The unaccompanied solo version of the piece may be performed as either a euphonium or tuba solo. Euphoniumists are provided with a B-flat treble part and tubists will probably prefer the bass clef version, which is down a perfect fifth and in the key of g minor. Because tubas come in varied shapes and sizes, it is permissible, if playing without accompaniment, to transpose the Improvisations to any key that suits the key of the instrument being used. Octave shifts may also be made to accommodate the range of the soloist. In passages where two octaves are notated, the larger notes are in the octave in which the composer performs the solo, and the smaller notes suggest an easier alternative.
When performing Improvisations, the performer should endeavor to present the composition in such a way as to create the illusion that the soloist is spontaneously generating variants on Bach’s Sarabande. In an effort to assist the performer in creating a rhythmically free and nonmetrical interpretation of the notated solo part, no bar lines or time signatures are used. However, many interpretive instructions and several metronome markings are provided in an effort to guide the performer toward the composer’s concept of how the work should be presented. These instructions are suggestions only, and therefore do not need to be adhered to in a strict fashion. The soloist should feel free to shape the music in keeping with his or her personal interpretive tastes.

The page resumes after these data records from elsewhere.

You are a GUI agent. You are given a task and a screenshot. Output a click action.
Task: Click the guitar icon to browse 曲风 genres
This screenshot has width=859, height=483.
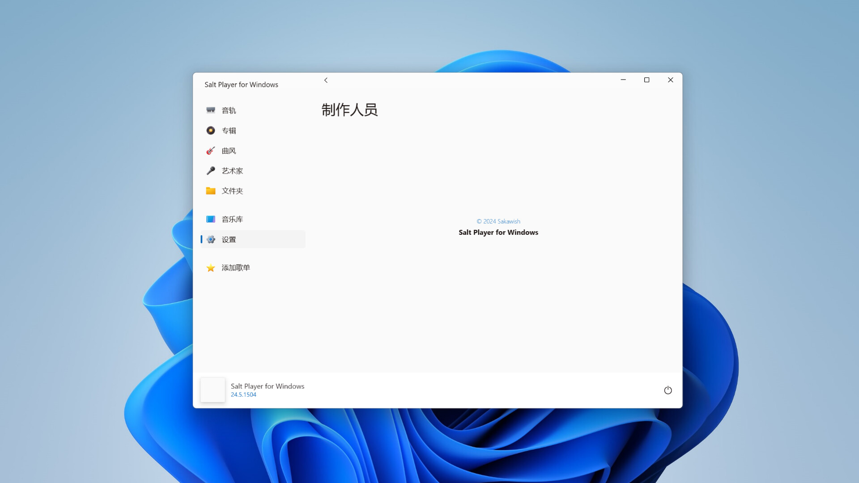[211, 150]
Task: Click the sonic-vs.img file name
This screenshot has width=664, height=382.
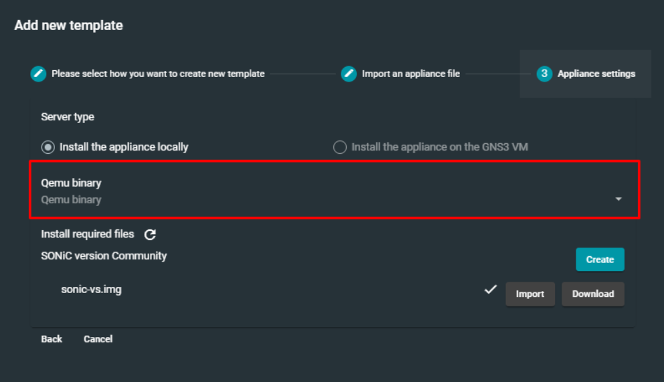Action: pyautogui.click(x=91, y=290)
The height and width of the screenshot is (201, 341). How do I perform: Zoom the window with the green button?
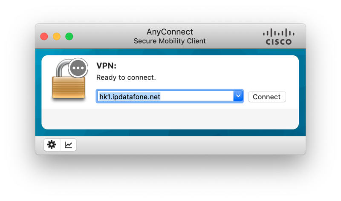click(x=69, y=36)
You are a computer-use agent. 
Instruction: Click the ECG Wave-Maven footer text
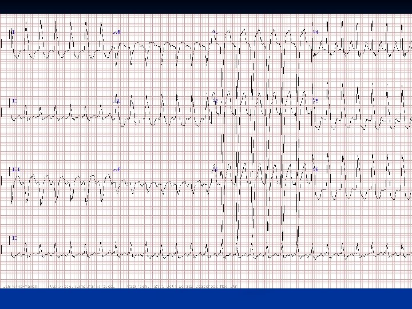(x=21, y=286)
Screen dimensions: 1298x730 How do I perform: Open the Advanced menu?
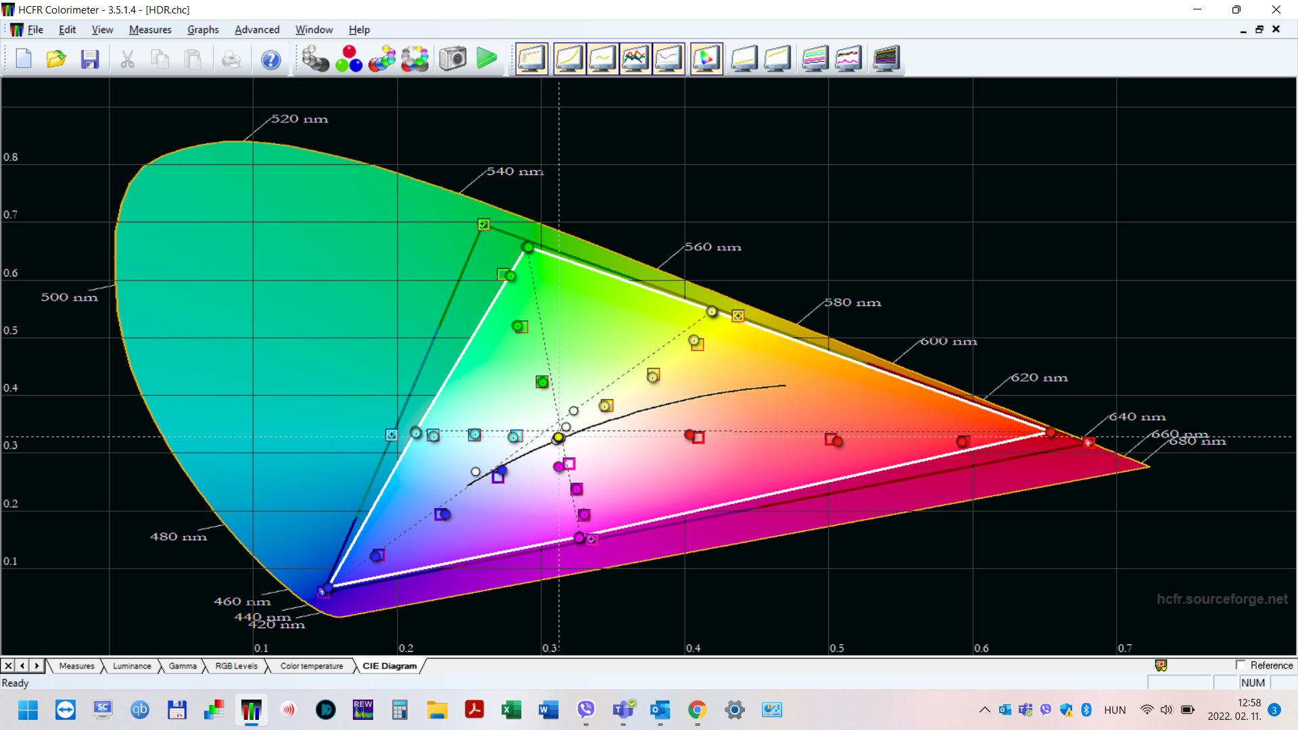click(257, 30)
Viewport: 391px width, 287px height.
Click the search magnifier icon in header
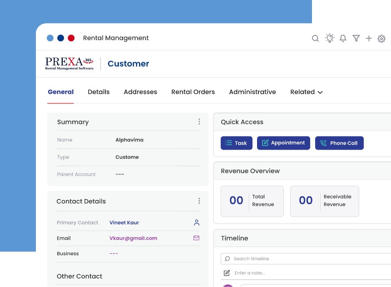coord(315,39)
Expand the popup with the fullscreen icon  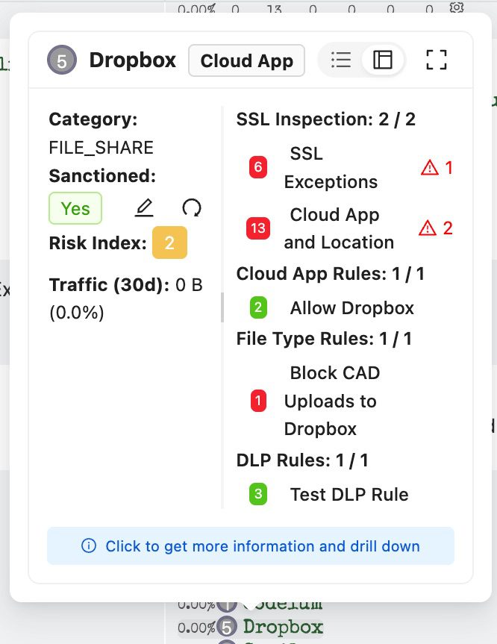[x=437, y=60]
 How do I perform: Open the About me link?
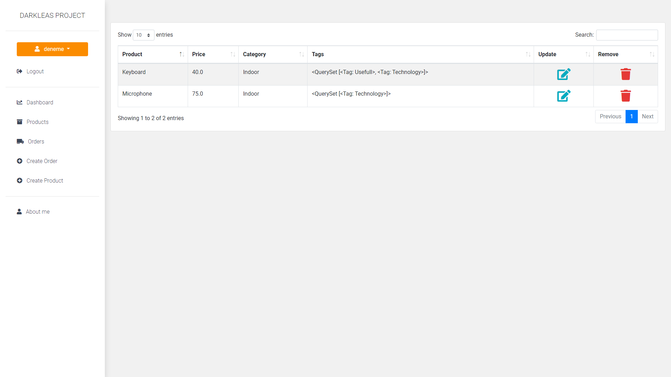[37, 212]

The work is divided into four main sections. In sections “A” and “C”, Bach’s original melodic material is presented in a free fashion with mild variations in the form of added ornamental and dramatic elements. The material thus presented is subsequently developed in the ensuing sections labeled “B” and “D.” Although the latter sections depart farther from the original, they are clearly recognizable as melodic variations of the original material. It is highly recommended that the soloist familiarize him or herself with Bach’s Sarabande in its original form before delving into the Improvisations. The time required to do so will be well worth the effort, because knowledge of the source that inspired the Improvisations will surely result in a better-informed, and more effective performance of the latter.